The Mount has struggled in this vacuum of established offensive weapons: Through its first four games the Mountaineers are averaging just under five goals per game and have been outscored 55-18. This is . . . not good. That realization -- that Mount St. Mary's has been a mess offensively in the first quarter of its season -- made me think about the letter that Ignatius J. Reilly -- writing as Gus Levy of Levy Pants -- sent to Mr. I. Abelman of Ableman's Dry Goods in A Confederacy of Dunces:
Abelman’s Dry Goods
Kansas City, Missouri
USA
Mr. I. Abelman, Mongoloid, Esq.:
We have received via post your absurd comments about our trousers, the comments revealing, as they did, your total lack of contact with reality. Were you more aware, you would know or realize by now that the offending trousers were dispatched to you with our full knowledge that they were inadequate so far as length was concerned.
“Why? Why?” you are in your incomprehensible babble, unable to assimilate stimulating concepts of commerce into your retarded and blighted worldview.
The trousers were sent to you (1) as a means of testing your initiative (A clever, wide-awake business concern should be able to make three-quarter length trousers a by-word of masculine fashion. Your advertising and merchandising programs are obviously faulty.) and (2) as a means of testing your ability to meet the standards requisite in a distributor of our quality product. (Our loyal and dependable outlets can vend any trouser bearing the Levy label no matter how abominable their design and construction. You are apparently a faithless people.)
We do not wish to be bothered in the future by such tedious complaints. Please confine your correspondence to orders only. We are a busy and dynamic organization whose mission needless effrontery and harassment can only hinder. If you molest us again, sir, you may feel the sting of the lash across your pitiful shoulders.
Yours in anger,
Gus Levy, Pres.
Is it unreasonable to think that Mount St. Mary's should have experienced anything but struggle at the offensive end with the roster losses that the team felt? Probably. To do otherwise is to assume the skull-crushingly insane position that Reilly took in his letter: You need to sell broke and make it work. That isn't reality. Reality is that the Mountaineers are trying to move pants that have screwed up inseams and only one pocket while attempting to keep its business concern afloat without an inventory necessary to create black ink (at least right now).
Just look at The Mount's numbers through its first four dates in 2014:
METRIC | VALUE |
Offensive Opportunities | 114 |
Possession Margin | -39 |
Raw Offensive Efficiency (Goals per 100 Offensive Opportunities) | 15.79 |
Raw Offensive Shooting Rate | 20.22% |
Shots per Offensive Opportunity | 0.78 |
Turnovers per 100 Offensive Opportunities | 65.79 |
Opponent Saves per 100 Offensive Opportunities | 35.09 |
Opponent Save Percentage | 68.97% |
That's . . . not good. The team's turnover rate is ridiculously high, and it's not due to an isolated game where The Mount was especially careless with the ball: In its four games this season, the Mountaineers haven't had a turnover rate lower than 60.00. In other words, Mount St. Mary's is -- at a minimum -- turning the ball over on 60 percent of its offensive opportunities. Forget about the team having trouble efficiently canning the bean; The Mount is having trouble simply possessing the ball.

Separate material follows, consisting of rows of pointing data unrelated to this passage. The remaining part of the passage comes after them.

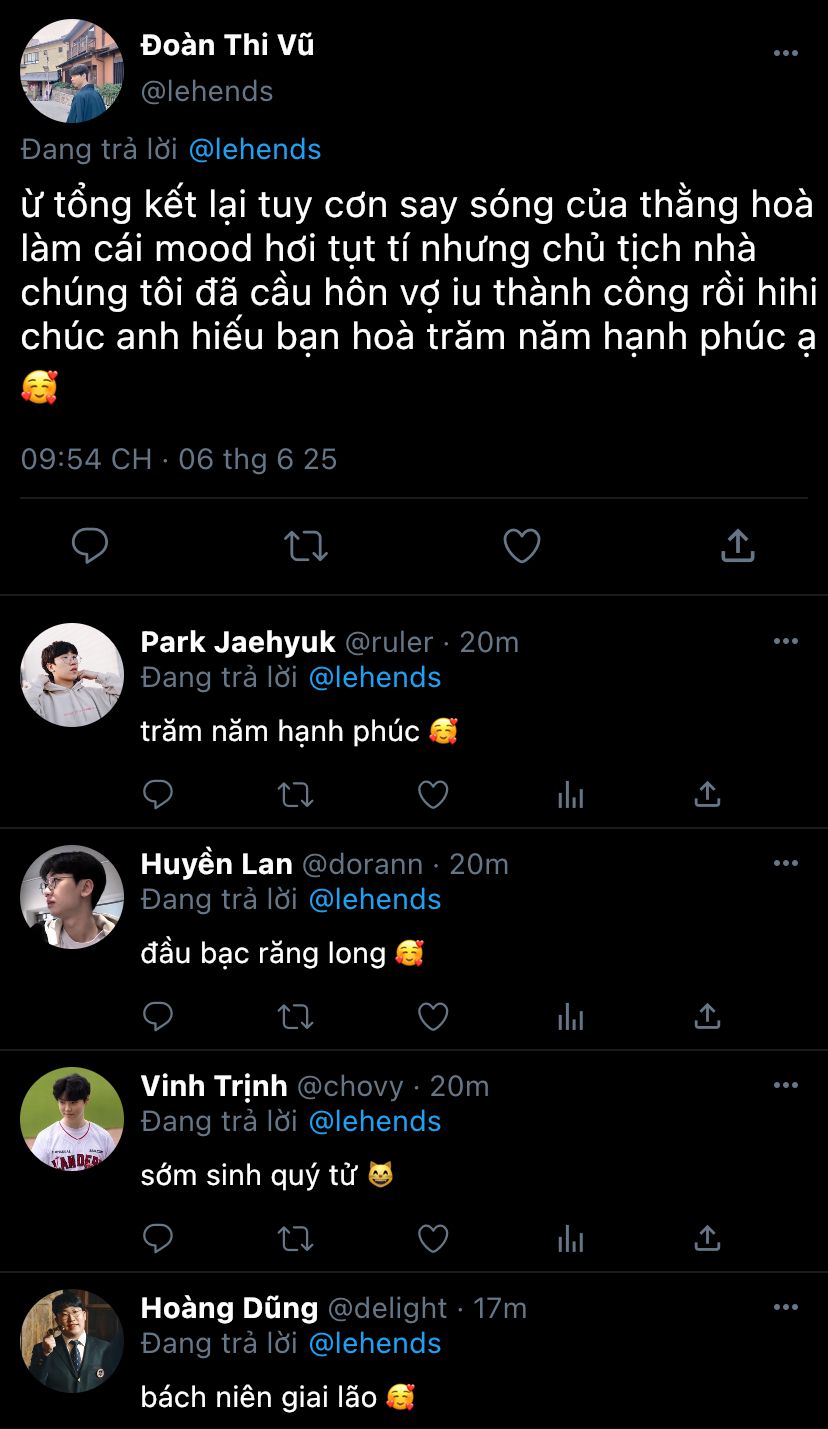The height and width of the screenshot is (1429, 828).
Task: Open Đoàn Thi Vũ's profile avatar
Action: (72, 70)
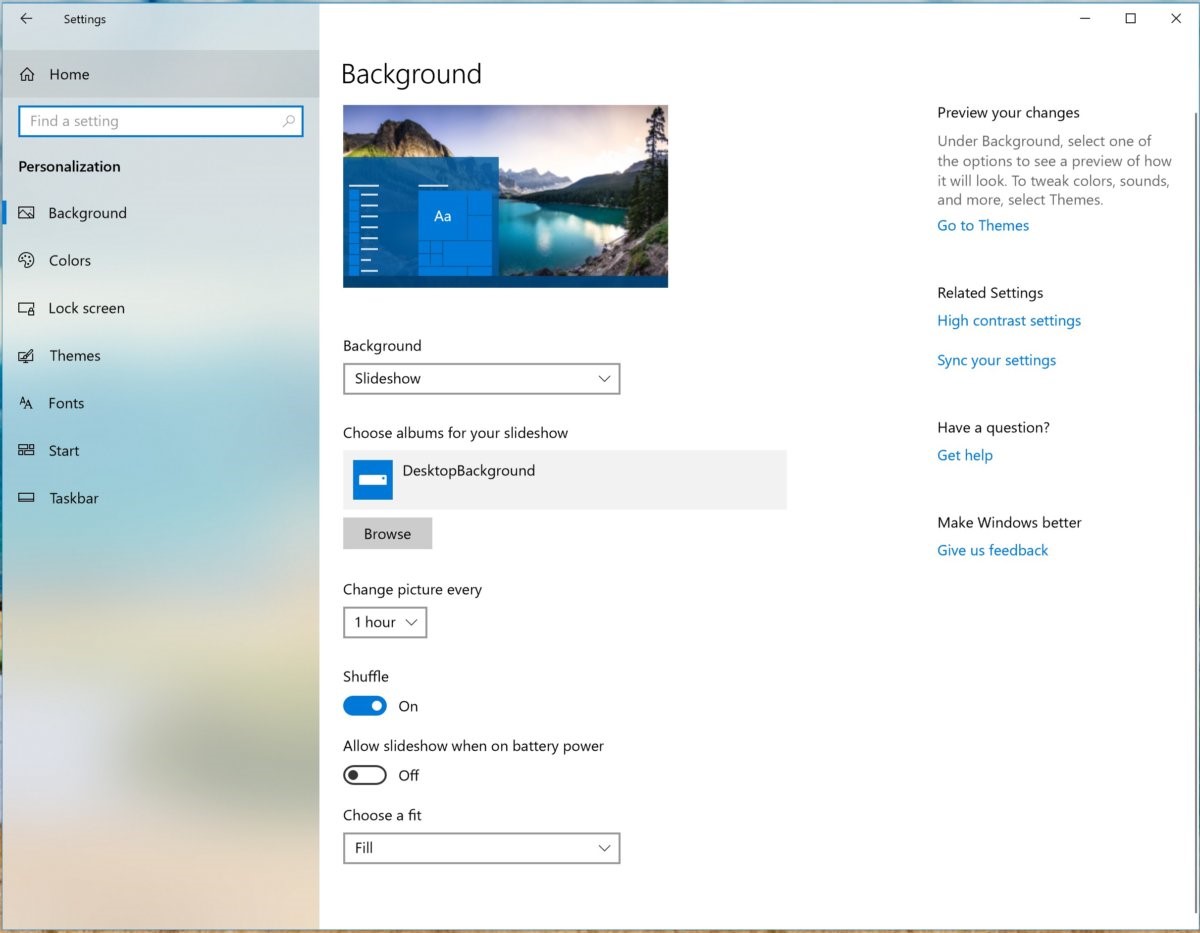Click the Taskbar icon in sidebar
Viewport: 1200px width, 933px height.
coord(27,498)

To bring this back to the Ableman's Dry Goods situation, you can't win like this. You can't. The Mount has played a relatively brutal slate over its first four games, but based on the team's offensive (and defensive) output in its first 240 minutes of action, Mount St. Mary's is expected to win only around seven percent of its games. The Mount's strength of schedule will decrease as the season progresses (and the team's prospects for more wins should rise), but the Mountaineers can't keep trying to sell ill-fitting pants as a means to staying in business. The team's two best performances this year -- against Georgetown and Virginia -- are indicative of that: In each game, The Mount performed like a team that would win about 12 percent of its games.